Bill Felstiner has set up the Chad Relief Foundation in one of the more dangerous and grim parts of Africa, helping refugees escaping war. Felstiner, who is also 83, has visited Chad nine times, and he puts three hours a day into organizational and fundraising work when he’s back home in Santa Barbara, California, as well as all day Saturday and Sunday. Last year he gave himself a break from Chad, working for eleven weeks on the Obama campaign in New Mexico. “I worked 12 hours a day there, seven days a week. It was something I believe in. I never took my golf clubs out of the trunk of my car.”

Before founding the Chad Relief Foundation, Felstiner helped the Red Cross in Louisiana after Katrina.

Refugees at a border crossing

“My last paying job was in 2003. I’ve never really stopped working, and now I have the benefit of years of administrative experience and working in poor countries. I also have a willingness to take risks that someone who is expected to live 60 more years might shy away from.

Betsy Kain is known as “the Silverback” by the Rwandan genocide survivors she helps, an indication that maturity and experience are respected in African cultures perhaps more than it is at home.
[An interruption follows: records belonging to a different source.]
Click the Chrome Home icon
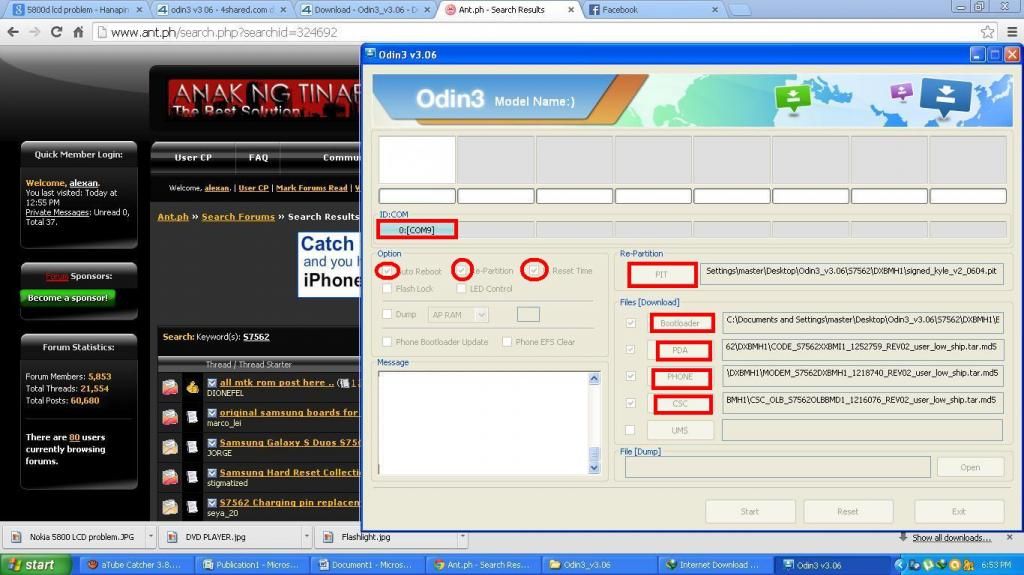 [x=78, y=32]
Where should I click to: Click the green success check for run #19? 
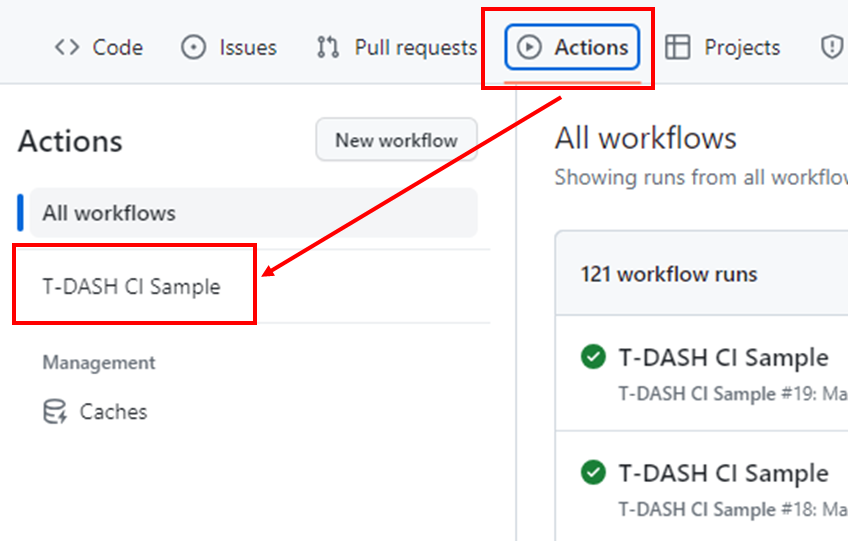593,357
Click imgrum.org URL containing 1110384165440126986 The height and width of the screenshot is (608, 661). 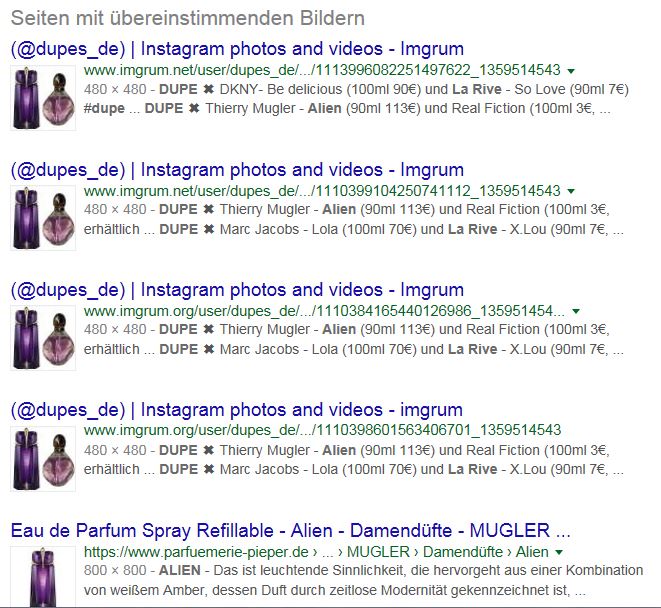[324, 311]
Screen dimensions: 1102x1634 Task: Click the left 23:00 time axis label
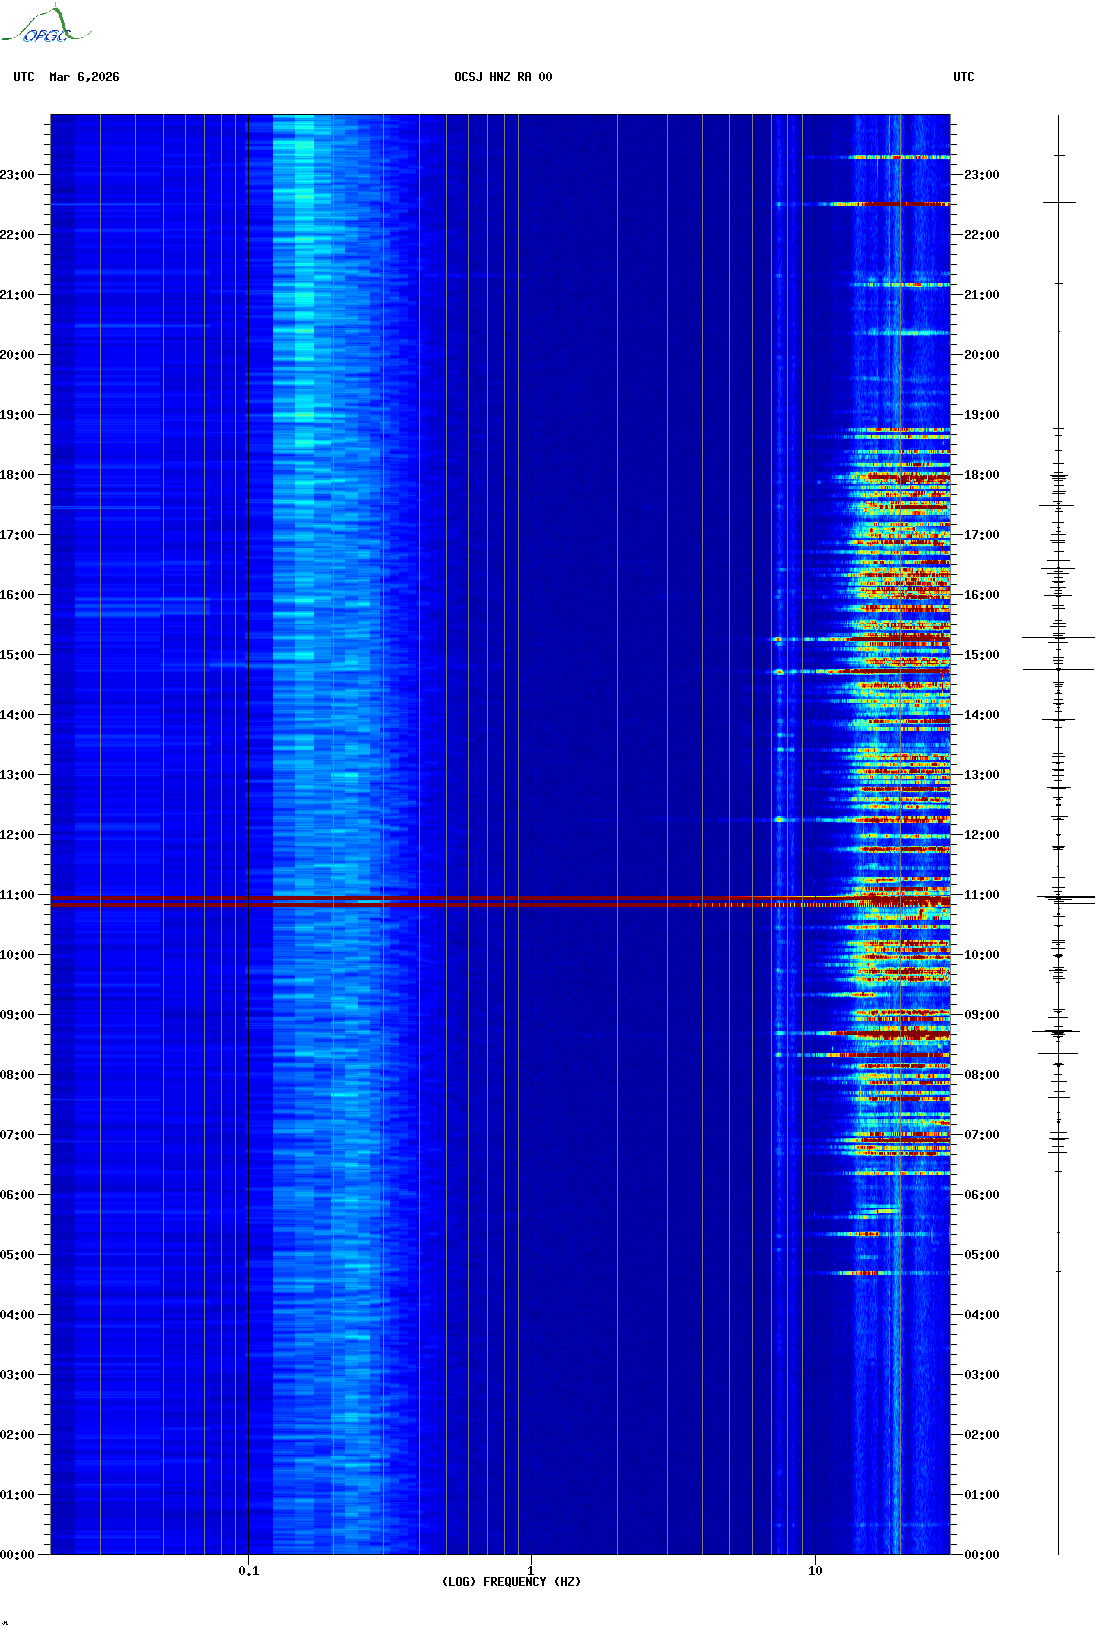[17, 175]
Kain, 72, provides emotional and practical support to poor and vulnerable communities. Instead of taking it easy when she retired from her psychotherapy practice in Pittsburgh, her Goats for Life not-for-profit enables Rwandan survivors to start a goat or cow breeding business.
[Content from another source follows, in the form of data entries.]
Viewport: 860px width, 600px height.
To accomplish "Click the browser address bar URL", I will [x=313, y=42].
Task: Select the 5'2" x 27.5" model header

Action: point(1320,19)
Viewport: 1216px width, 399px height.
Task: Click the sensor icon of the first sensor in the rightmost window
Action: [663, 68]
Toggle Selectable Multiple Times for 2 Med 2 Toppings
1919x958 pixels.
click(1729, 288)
Betsy Kain (silver hair) founder of Goats for Life and Cows for Life. Her church, All-Saints-by-the-Sea in Montecito, kicked off donations with funding for five Holsteins.

“Looking back, I realize I’ve been equipped to do this all my life,” she said. Reaching one’s mature years is exactly the moment when people should engage in the pressing issues facing the human race.” Friends suggested she was “a little crazy” going to Rwanda, “But how can one dismiss the sight of someone dying of starvation? Or young women unable to pull themselves up because of malnutrition?”

Marv Steinberg, a retired California school administrator, found his new calling on a hospital operating table. In 2006 he was facing his third heart procedure, but when he was told the problem was not life-threatening, there and then he committed to giving thanks in the most appropriate way he could: campaigning to stop the genocide in Sudan’s remote Darfur region. Now he works at least 20 hours a week on Darfur, lobbying elected officials, informing others about the plight of Sudan’s targeted population, and leading interfaith prayer vigils on Redding’s Sundial Bridge on the last Friday evening of each month.

Dr. Barbara Bauer leads Network for Africa’s pioneering project in Uganda, helping survivors of Joseph Kony’s notorious Lord’s Resistance Army manage their post-traumatic stress. In this forgotten corner of Africa, highlights include finding rats in your sleeping bag, and living for weeks without running water or power. But Bauer, 65, sees the direct results of her work each day. “When someone tells you they’ve had the first decent night’s sleep in 20 years, thanks to your help, you know you’re using a lifetime’s worth of talent and experience in a profound manner.”

“Marriage, kids, grad school all occupied me for the first 25 years of adulthood,” says Bauer, who lives in Columbia, Missouri. “Post-50 is the ideal time to be out there. The kids have left home and hopefully have their education, you’ve likely reached some form of financial security. And then comes the awareness that the clock is ticking. How many years of good health are left? It’s time.”